Reinforcement Learning algorithms summarized
Everything you wanted to learn about RL, but were too afraid to ask!
These are notes that I made for myself. Cross-posting here so that others could benefit too!
The basic task of RL
The basic task of reinforcement learning is this: given a state we’re in and probabilities of different actions we can take, how do we increase or decrease those probabilities so that we increase average rewards in future. The fundamental tradeoff in this is bias, variance (as detailed below).
The intuitive thing to do is to increase probability of actions that are “better” (in the sense of helping a higher rewarding trajectory in future)
Notice that no matter which algorithm we end up using, we need to know how “rewarding” an action is. This reward can be calculated in two ways:
Montecarlo approach: Wait for full roll-outs and sum actual rewards we get in the trajectory
This is high variance, low bias because you’re working with actual rewards from environment (not estimates) but it has high variance because rewards for different trajectories varies by a lot
Bootstrap an estimator of rewards: learn an estimator of rewards (say via a neural network) and calculate how rewarding an action is by calculating reward + value of next state
This is low variance, high bias because you need to estimate it from a function (that when randomly initialised comes with a bias) but it has low variance because you’re expecting similar values from the estimator
Monte-carlo approach is not applicable in many scenarios
Episodes may never “end” or be very long.

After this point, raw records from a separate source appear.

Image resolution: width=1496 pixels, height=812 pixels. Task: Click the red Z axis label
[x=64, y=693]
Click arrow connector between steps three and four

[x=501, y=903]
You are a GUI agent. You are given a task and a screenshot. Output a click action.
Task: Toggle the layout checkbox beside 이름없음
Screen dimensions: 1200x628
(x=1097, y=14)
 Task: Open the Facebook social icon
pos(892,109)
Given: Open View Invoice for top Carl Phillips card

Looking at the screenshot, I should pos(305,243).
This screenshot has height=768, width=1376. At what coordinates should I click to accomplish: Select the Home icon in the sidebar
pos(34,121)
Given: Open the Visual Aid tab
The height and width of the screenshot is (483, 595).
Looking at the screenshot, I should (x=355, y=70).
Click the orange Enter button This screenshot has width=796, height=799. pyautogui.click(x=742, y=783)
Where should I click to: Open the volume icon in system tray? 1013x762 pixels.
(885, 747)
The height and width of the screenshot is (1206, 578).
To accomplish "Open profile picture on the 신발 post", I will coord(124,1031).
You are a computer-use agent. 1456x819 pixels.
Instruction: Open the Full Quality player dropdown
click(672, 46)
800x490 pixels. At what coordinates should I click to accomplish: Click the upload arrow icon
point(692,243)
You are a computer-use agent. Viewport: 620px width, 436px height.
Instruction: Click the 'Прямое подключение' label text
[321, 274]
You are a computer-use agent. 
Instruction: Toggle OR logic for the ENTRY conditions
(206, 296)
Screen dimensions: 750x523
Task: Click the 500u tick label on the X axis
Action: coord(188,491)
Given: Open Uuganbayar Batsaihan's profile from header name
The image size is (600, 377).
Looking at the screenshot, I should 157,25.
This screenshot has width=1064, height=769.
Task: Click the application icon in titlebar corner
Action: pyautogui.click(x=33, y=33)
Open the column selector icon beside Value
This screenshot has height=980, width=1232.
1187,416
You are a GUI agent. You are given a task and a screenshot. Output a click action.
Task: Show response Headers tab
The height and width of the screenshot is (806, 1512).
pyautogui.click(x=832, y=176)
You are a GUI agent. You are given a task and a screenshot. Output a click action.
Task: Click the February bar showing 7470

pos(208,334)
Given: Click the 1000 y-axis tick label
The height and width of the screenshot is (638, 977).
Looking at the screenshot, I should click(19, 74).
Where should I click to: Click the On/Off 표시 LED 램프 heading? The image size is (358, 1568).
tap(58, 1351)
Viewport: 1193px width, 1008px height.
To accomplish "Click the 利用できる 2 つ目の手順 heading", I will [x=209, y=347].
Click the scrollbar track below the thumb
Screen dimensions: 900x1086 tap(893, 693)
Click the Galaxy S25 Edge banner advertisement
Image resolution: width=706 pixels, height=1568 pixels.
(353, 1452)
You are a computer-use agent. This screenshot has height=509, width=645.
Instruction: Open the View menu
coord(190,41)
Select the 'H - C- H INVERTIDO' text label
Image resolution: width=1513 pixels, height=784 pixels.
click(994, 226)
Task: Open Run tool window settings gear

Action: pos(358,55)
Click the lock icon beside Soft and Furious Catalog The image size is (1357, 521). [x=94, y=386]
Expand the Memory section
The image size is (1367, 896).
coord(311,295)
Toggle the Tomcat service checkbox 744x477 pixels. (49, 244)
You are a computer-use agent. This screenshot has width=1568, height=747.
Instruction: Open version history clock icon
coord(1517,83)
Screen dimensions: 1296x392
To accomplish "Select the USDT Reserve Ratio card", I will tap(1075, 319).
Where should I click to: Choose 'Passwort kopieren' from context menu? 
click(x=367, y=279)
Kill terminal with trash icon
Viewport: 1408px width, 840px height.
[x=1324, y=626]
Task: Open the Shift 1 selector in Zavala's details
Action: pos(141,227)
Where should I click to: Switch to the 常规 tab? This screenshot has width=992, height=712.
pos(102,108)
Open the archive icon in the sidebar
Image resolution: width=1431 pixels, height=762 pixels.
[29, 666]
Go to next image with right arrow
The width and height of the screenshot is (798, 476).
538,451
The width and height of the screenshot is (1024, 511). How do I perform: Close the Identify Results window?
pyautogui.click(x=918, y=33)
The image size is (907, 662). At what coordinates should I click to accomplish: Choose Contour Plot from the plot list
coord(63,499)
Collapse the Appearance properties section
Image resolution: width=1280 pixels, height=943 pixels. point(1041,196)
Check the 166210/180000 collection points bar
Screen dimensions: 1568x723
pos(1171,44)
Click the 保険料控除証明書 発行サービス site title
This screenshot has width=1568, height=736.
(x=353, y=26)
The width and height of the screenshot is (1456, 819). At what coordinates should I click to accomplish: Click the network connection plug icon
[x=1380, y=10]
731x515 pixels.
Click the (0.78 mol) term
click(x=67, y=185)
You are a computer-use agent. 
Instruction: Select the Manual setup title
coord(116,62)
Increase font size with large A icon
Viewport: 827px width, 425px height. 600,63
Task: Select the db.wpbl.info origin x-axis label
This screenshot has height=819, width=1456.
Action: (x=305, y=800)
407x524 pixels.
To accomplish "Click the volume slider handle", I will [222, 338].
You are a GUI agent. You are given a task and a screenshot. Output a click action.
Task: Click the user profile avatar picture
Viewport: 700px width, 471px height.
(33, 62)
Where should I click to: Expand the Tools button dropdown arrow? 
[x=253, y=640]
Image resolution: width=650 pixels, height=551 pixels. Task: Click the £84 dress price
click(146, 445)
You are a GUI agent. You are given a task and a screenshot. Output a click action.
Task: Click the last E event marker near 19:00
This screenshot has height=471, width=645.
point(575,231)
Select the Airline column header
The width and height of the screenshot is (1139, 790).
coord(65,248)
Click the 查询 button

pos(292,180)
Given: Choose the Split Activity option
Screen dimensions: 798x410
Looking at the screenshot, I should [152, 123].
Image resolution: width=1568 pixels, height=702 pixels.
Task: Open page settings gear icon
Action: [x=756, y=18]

In this case, we won’t wait until infinity. At certain stage, we need to calculate expected rewards until infinity
Learning in monte-carlo requires episode to end
If episode is too long, you may want to start learning immediately
Generalized advantage estimator gives a tradeoff between these two, where setting lambda can help either choose monte-carlo or estimator or a mix of both
REINFORCE algorithm
The REINFORCE algorithm is surprisingly simple
Initialize a neural network that takes a state and outputs probability of different actions
You can use softmax at the end to convert to probabilities
Loop through environment, and at each step:
Stochastically sample actions for the given state from the environment
Finish the trajectory
Loop through each state/action pair,
Calculate sum of all rewards from current state until the end
and accumulate loss values for each action, state pair
-log(probability(action|state))*sum_of_rewards
Do gradient descent wrt to the accumulated loss value
Understanding loss function, what it does
Since it is negative, decreasing -log(x) means increasing log(x)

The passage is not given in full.